Le moyen soulevé par les demandeurs tiré de l’implantation de la haie mitoyenne et d’une clôture agricole est inopérant dans la mesure où il ne suffit pas, pour le propriétaire d’un fonds, d’implanter la limite séparative selon son bon vouloir pour s’en octroyer la propriété. De même, le cadastre ne suffit pas à établir la limite de propriété.
Par conséquent, il y a lieu d’homologuer le rapport de l’expert, de retenir comme limite de propriété entre les parcelles section 368-A numéros [Cadastre 4] et [Cadastre 10] de Monsieur [D] [O] [R] et madame [B] [O] [R] et section 368-A numéros [Cadastre 11] et [Cadastre 6] appartenant à monsieur et madame [I] la limite définie par la ligne passant par les points A, B, C et D du plan de proposition de bornage et d’en tirer toutes conséquences pour le bornage.

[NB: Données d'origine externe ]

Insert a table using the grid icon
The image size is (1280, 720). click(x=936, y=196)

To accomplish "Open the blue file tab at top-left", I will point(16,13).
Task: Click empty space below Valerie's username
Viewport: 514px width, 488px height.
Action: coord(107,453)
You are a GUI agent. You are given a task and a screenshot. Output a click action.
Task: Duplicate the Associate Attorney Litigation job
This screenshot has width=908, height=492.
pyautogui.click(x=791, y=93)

3°/ Sur les demandes accessoires :
A) Sur les dépens
Aux termes de l’article 696 du Code de procédure civile, la partie perdante est condamnée aux dépens, à moins que le juge, par décision motivée, n’en mette la totalité ou une fraction à la charge de l’autre partie.

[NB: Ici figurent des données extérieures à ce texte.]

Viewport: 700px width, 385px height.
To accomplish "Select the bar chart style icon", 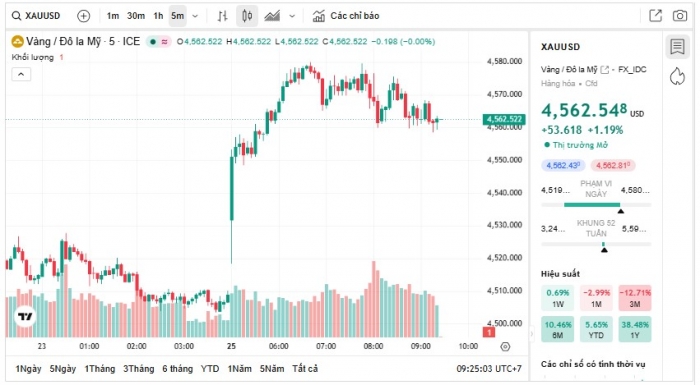I will pyautogui.click(x=222, y=16).
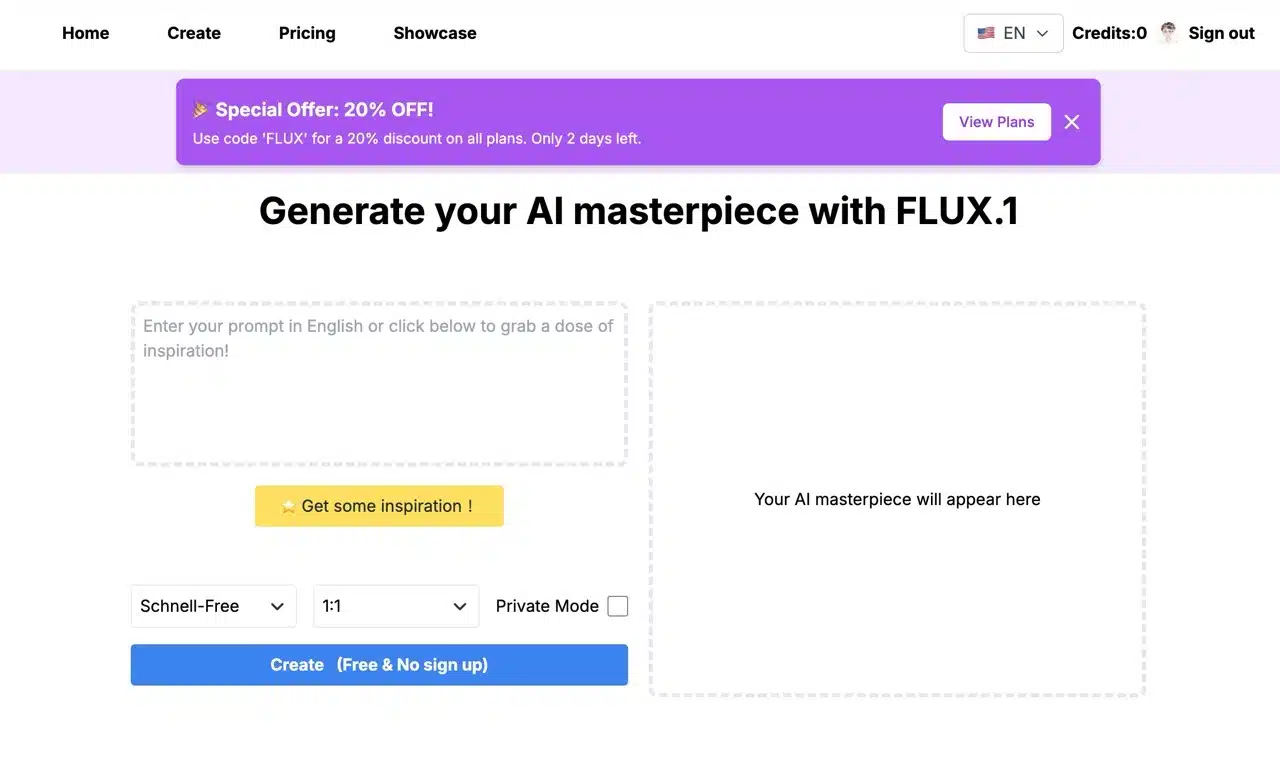Expand the EN language selector

(1013, 33)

En l’espèce, monsieur et madame [I], parties perdantes, sont condamnés in solidum aux dépens.
B) Sur l’article 700 du Code de procédure civile
Aux termes de l’article 700 du Code de procédure civile, le juge condamne la partie tenue aux dépens ou qui perd son procès à payer à l’autre partie la somme qu’il détermine au titre des frais exposés et non compris dans les dépens.
En l’espèce, monsieur et madame [I] sont condamnés in solidum à verser à monsieur [D] [O] [R] et madame [B] [O] [R] la somme de 1.500€ sur le fondement de l’article 700 du Code de procédure civile.

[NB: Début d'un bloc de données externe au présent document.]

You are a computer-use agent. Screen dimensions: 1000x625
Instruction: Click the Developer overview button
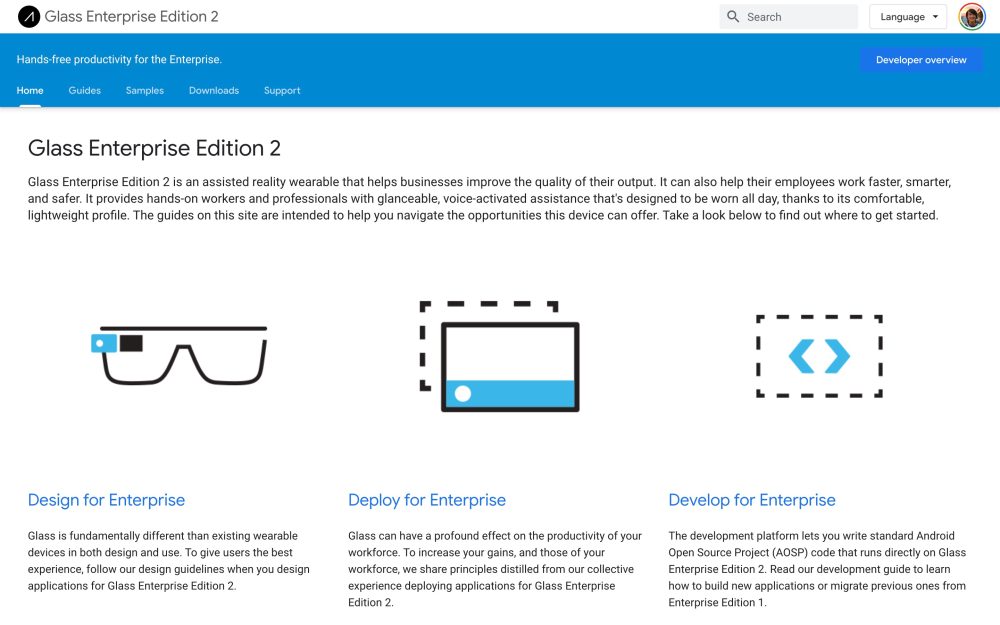click(921, 60)
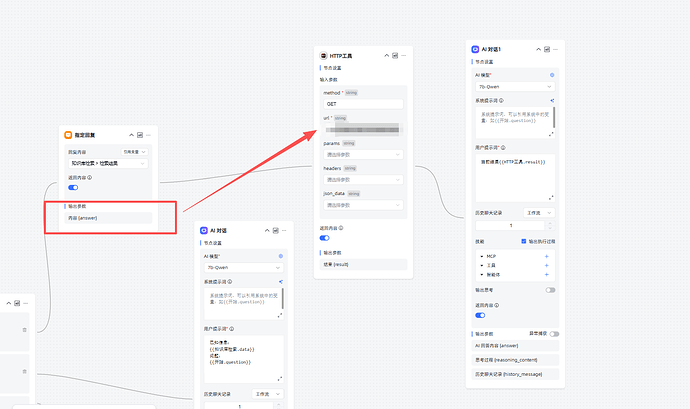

C) Sur l’exécution provisoire
En application de l’article 514 du Code de Procédure Civile modifié par le décret du 11 décembre 2019, applicable aux instances introduites après le 1er janvier 2020, l’exécution provisoire est de droit.
PAR CES MOTIFS
Le Tribunal, statuant en audience publique, par jugement contradictoire en premier ressort, mis à disposition au greffe,
JUGE qu’il n’y a pas lieu d’examiner la demande de nullité du rapport ;
HOMOLOGUE le rapport d’expertise établi par monsieur [K] [C] le 21 novembre 2024 déposé au greffe du Tribunal judiciaire d’Alençon le 25 novembre 2024 ;
ORDONNE le bornage en retenant comme limite de propriété entre les parcelles section 368-A numéros [Cadastre 4] et [Cadastre 10] de Monsieur [D] [O] [R] et madame [B] [O] [R] et section 368-A numéros [Cadastre 11] et [Cadastre 6] appartenant à monsieur et madame [I] la limite définie par la ligne passant par les points A, B, C et D du plan de proposition de bornage :
Points :
« A » point situé à hauteur du talus du chemin rural dans le prolongement de l’ancienne clôture,
« B » angle formé par le tracé de l’ancienne clôture,
« C » vieux poteau de clôture supportant trois rangs de fil barbelé,
« D » prolongement du bord du caniveau situé au pied de la maison de monsieur et madame [I] jusqu’au droit de la maison de monsieur et madame [O] [R],
Lignes :
« ABC » ligne définie par une ancienne clôture faite de grillage galvanisé et par endroit de fils barbelés ;
« CD » ligne définie par le bord du caniveau situé au pied de la maison de monsieur et madame [B] [O] [R] cadastrée 368-B-[Cadastre 8],
ORDONNE l’implantation des bornes aux points A, B, C et D figurant sur le plan établi par l’expert et figurant en annexe de son rapport ;
JUGE que monsieur [K] [C] procédera à la pose des bornes ;
DEBOUTE Monsieur [M] [I] et madame [T] [V], épouse [I], de l’ensemble de leurs demandes ;
CONDAMNE in solidum Monsieur [M] [I] et madame [T] [V], épouse [I], à verser à Monsieur [D] [O] [R] et madame [B] [O] [R] la somme de 1.500€ en application de l’article 700 du code de procédure civile ;
CONDAMNE in solidum Monsieur [M] [I] et madame [T] [V], épouse [I], aux entiers dépens ;
RAPPELLE que l’exécution provisoire est de droit.